Looks like I can thank Mitt for making my high school summer job at Domino's possible.
In 1990, facing financial collapse, Bain & Company asked Romney to return. He was announced as its new CEO in January 1991, drawing a symbolic salary of one dollar (he remained managing general partner of Bain Capital during this time). He managed an effort to restructure Bain & Company's employee stock-ownership plan, real-estate deals and bank loans, while rallying the firm's one thousand employees, imposing a new governing structure that included Bain and the other founding partners giving up control, and increasing fiscal transparency.
Mitt to the rescue, yet again. Not seeing the problem.
I know what the counter-argument is. What about all those people that got laid off? Honestly, show me a company that has never laid off people. As for some unscrupulous companies that they did business with. A company of Bain's size is bound to make some bad decisions, but none of it directly reflects on Mitt Romney.

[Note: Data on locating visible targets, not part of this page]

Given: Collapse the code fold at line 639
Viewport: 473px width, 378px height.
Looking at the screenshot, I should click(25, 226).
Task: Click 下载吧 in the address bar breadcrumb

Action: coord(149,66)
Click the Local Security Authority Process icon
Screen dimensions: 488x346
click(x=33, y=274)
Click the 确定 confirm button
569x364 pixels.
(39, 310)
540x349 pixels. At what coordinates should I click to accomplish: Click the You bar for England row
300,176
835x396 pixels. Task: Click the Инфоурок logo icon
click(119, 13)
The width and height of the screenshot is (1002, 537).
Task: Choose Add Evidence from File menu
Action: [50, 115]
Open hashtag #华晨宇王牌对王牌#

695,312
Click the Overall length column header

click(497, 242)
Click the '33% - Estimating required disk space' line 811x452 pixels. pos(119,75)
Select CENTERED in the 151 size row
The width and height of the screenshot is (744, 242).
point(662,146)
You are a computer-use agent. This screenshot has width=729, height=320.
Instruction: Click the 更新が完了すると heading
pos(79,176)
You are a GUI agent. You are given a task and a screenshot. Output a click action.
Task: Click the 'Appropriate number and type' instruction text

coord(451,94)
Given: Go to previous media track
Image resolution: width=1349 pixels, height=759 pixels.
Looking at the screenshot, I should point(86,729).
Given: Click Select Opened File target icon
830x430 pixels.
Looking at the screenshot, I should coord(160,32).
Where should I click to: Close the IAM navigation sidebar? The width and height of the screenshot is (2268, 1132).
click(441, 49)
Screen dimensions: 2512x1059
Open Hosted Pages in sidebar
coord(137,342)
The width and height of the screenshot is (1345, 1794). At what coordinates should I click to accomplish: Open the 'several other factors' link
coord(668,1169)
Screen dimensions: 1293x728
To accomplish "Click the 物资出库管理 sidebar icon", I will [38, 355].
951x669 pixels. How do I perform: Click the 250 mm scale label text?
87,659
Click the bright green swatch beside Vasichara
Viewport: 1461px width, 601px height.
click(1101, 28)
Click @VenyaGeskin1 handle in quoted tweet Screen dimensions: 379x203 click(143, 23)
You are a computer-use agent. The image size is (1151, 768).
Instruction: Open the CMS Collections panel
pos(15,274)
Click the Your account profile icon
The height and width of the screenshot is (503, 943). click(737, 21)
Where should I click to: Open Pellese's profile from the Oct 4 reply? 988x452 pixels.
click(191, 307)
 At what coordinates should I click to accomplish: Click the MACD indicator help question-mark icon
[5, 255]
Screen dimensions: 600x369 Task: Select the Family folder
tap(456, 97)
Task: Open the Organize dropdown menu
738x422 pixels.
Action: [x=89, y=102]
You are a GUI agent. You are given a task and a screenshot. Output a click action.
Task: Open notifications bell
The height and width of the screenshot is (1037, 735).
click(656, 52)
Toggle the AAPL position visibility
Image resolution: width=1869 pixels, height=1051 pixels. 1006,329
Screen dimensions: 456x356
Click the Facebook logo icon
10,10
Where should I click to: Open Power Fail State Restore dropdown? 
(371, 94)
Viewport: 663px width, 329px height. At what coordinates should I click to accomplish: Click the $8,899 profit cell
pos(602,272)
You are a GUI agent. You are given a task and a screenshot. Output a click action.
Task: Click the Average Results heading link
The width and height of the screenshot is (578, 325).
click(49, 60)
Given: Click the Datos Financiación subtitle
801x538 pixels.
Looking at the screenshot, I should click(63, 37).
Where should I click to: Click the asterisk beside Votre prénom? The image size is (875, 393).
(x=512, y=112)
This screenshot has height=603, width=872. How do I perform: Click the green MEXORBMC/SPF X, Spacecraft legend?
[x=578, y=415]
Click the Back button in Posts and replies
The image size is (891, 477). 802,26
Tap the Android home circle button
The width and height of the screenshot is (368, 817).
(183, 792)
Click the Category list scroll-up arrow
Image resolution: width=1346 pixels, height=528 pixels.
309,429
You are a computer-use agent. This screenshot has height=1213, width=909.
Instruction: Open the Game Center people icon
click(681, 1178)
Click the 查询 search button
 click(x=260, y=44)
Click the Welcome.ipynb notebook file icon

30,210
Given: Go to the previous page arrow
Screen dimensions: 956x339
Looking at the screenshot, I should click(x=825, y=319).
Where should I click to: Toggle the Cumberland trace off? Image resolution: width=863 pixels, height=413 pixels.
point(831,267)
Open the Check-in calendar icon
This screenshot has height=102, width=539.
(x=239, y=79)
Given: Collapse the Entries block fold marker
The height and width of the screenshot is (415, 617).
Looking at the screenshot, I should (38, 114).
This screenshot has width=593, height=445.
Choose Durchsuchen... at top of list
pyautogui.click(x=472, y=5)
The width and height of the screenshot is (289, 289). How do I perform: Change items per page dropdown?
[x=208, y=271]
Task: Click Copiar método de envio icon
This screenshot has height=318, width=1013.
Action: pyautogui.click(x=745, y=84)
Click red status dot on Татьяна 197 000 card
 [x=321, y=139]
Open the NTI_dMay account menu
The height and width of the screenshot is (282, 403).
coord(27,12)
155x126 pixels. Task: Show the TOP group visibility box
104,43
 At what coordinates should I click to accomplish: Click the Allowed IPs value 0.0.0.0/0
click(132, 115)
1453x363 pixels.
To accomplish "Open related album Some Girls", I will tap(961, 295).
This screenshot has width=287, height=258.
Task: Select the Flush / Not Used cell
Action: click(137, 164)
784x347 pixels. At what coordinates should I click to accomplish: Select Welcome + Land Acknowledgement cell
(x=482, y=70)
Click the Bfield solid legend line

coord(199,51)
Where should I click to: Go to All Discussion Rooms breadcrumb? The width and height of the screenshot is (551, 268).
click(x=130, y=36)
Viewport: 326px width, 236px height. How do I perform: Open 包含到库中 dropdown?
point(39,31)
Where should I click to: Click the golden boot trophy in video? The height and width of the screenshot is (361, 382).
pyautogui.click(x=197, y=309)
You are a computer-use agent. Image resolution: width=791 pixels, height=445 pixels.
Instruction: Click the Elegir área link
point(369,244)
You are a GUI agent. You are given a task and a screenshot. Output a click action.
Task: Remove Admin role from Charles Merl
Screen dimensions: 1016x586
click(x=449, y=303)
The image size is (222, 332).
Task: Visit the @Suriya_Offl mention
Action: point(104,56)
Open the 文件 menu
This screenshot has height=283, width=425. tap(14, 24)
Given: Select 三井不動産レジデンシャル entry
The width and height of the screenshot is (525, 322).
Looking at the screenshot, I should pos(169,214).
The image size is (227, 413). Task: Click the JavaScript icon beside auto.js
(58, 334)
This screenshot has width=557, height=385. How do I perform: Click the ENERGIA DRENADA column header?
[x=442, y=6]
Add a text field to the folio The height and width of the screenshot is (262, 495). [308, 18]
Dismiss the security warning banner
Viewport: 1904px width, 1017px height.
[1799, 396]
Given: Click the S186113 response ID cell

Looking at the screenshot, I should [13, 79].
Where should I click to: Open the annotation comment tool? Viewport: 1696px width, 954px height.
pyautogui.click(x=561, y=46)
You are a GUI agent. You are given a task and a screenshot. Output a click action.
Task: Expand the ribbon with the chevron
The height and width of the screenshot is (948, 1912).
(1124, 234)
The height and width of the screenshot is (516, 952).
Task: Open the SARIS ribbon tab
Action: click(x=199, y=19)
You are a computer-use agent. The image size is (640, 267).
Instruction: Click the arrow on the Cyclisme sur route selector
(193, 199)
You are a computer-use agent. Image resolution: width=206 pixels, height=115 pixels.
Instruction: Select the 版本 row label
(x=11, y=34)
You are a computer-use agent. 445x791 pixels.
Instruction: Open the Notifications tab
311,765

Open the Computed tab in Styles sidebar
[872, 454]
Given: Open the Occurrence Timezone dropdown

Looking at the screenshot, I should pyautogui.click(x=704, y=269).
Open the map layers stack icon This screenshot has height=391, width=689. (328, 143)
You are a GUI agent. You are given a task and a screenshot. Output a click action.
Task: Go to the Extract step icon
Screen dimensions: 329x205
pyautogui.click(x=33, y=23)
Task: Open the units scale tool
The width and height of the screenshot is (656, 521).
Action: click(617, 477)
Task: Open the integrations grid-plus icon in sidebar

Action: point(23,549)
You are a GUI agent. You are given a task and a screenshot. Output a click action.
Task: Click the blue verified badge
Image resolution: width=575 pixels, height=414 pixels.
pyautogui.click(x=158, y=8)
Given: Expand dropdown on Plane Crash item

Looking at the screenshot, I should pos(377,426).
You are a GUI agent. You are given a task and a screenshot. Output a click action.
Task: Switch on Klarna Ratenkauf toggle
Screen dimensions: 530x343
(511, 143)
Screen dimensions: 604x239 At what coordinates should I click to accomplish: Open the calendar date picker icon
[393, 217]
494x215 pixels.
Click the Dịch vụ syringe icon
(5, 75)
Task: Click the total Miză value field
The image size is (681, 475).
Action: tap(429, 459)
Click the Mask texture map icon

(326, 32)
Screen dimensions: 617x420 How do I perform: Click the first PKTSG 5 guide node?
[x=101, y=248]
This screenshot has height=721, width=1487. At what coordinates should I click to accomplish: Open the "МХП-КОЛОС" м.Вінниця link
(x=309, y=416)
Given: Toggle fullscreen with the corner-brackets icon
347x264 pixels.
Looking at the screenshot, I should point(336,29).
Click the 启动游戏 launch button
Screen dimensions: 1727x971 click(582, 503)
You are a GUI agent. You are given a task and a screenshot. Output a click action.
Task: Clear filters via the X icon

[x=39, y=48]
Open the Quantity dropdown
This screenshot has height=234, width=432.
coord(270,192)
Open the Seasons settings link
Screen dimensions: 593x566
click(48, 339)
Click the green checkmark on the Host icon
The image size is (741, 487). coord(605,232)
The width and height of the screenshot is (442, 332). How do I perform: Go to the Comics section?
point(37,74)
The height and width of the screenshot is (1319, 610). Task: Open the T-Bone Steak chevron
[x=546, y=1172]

At this point I don't expect to change anyone's mind. It seems like they are made up at this point. I enjoyed doing a little more reading on the Mitt concerning his drawbacks and strengths. I know a lot of people that think Obama and Romney are one of the same. I like to think even if the candidates are not "ideal" that there is still one that is superior.
Again I like to play the role of the contrarian, and after the effort put into this post, I may just stick to the football forums for awhile.